Conditions are often described as the community price of an approval, and can be just as much about communicating to stakeholders the justification for the approval and how its impacts will be managed. Conditions can also determine whether a project is feasible, and will proceed.
Most statutes contain very broad tests for determining whether a particular condition is lawful. Conditions are required to be "reasonable", "relevant", "reasonably required", "necessary or desirable" or "necessary or convenient" . Decision-makers are generally given a wide discretion in conditioning approvals, and this makes it impossible and probably undesirable for there to be prescriptive rules about what is a lawful condition. What is lawful for one approval may not be lawful for another.
The key questions to ask about conditions
Although there are no hard and fast rules for what is a lawful condition, there are fundamental questions that you can ask in determining whether a condition meets the legal tests:
- What is the change brought about by the development?
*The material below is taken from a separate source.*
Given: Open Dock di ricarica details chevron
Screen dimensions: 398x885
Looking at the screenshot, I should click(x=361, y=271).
- Does the condition respond to that change?
- Is the condition proportionate to that change?
- Is there a power to impose the condition, or conversely, is there a prohibition on imposing the condition?
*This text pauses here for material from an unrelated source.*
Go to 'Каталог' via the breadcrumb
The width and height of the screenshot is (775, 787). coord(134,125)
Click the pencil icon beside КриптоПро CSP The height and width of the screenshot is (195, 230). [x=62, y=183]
If you can't answer the above questions then it gets a little awkward, and it needs to be determined whether the condition is a fundamental part of the approval, and whether the decision-maker has enough information to give an approval.
While having policies and guidelines that inform conditions can help to provide a consistent and streamlined process, those policies or guidelines cannot be slavishly followed. Standard or precedent conditions can be useful, but need to be applied with care, and having regard to the particular application before the decision-maker.
The conditions checklist
When reviewing or negotiating conditions, the same questions come up over and over again. Whether you are drafting conditions or negotiating conditions, think about:
- can the condition be imposed?
- fundamentally, is there a statutory prohibition on imposing the condition?
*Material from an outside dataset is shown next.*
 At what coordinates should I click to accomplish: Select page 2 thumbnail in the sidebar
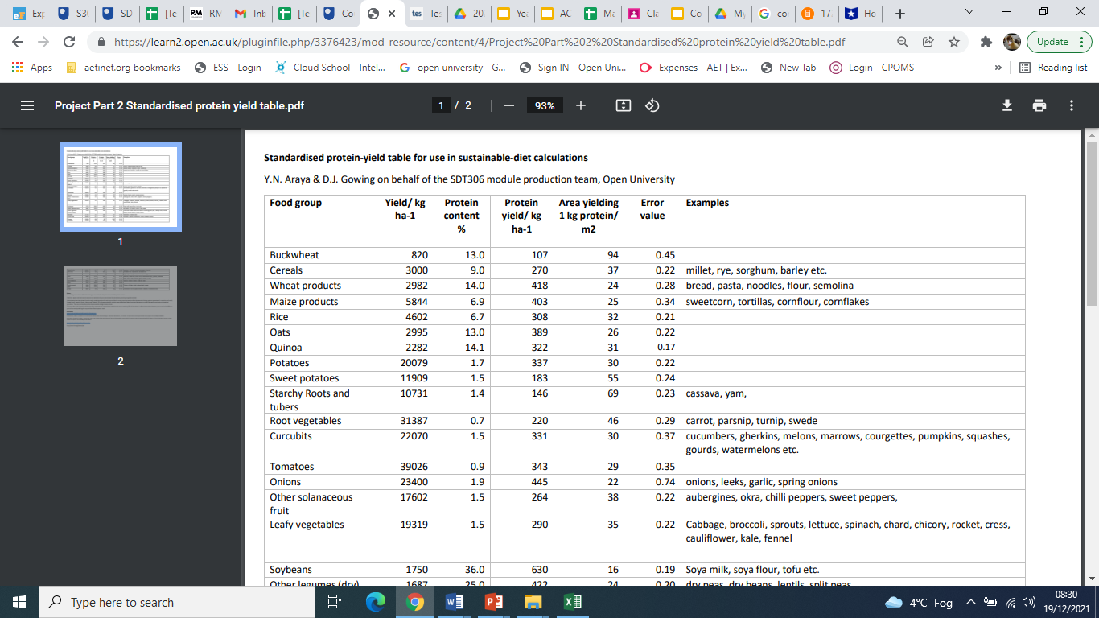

- is the condition within the power of the decision-maker?
- why do you need the condition?
- what is the impact or risk of the development that the condition is responding to?
- is the condition necessary?
- is this the right approval for the condition, or is the issue more appropriately managed on related approvals?
- who has to perform the action required of the condition?
- is it the applicant/approval holder?
- is it something within the control of the applicant/approval holder?
- is the condition trying to impose an obligation on a third party?
- who has to enforce the condition? Is this an approval that can be enforced by third parties?
- what does the condition require?
- is the purpose of the condition clear?
- is it too broad or too specific?
- is there any ambiguity in the drafting?
- is it enforceable? If enforcement of the condition was required, is it sufficiently clear what the condition requires?
- does the condition trigger further approval requirements?
- is the condition trying to fundamentally change the development applied for?
- where does the thing have to be done?
- is the condition requiring something to be done on land within the applicant/approval holder's control?
- when does the thing have to be done?
- are the timeframes for performance clear and unambiguous?
- how should timing be framed? Should something be done by a certain date, triggered by another action or within a set timeframe?
- overall - does the condition work?
- how does the condition fit in with other conditions in the approval?
- are there any other conditions that overlap or are inconsistent with the condition?
- does the condition mechanically work?
- is the condition practical?
- does the condition add anything to the outcomes of management of impacts of the development?
- do you know what compliance is going to cost?
- is that cost proportionate to the risk or change created by the development?
- does the condition achieve the outcomes it needs to achieve?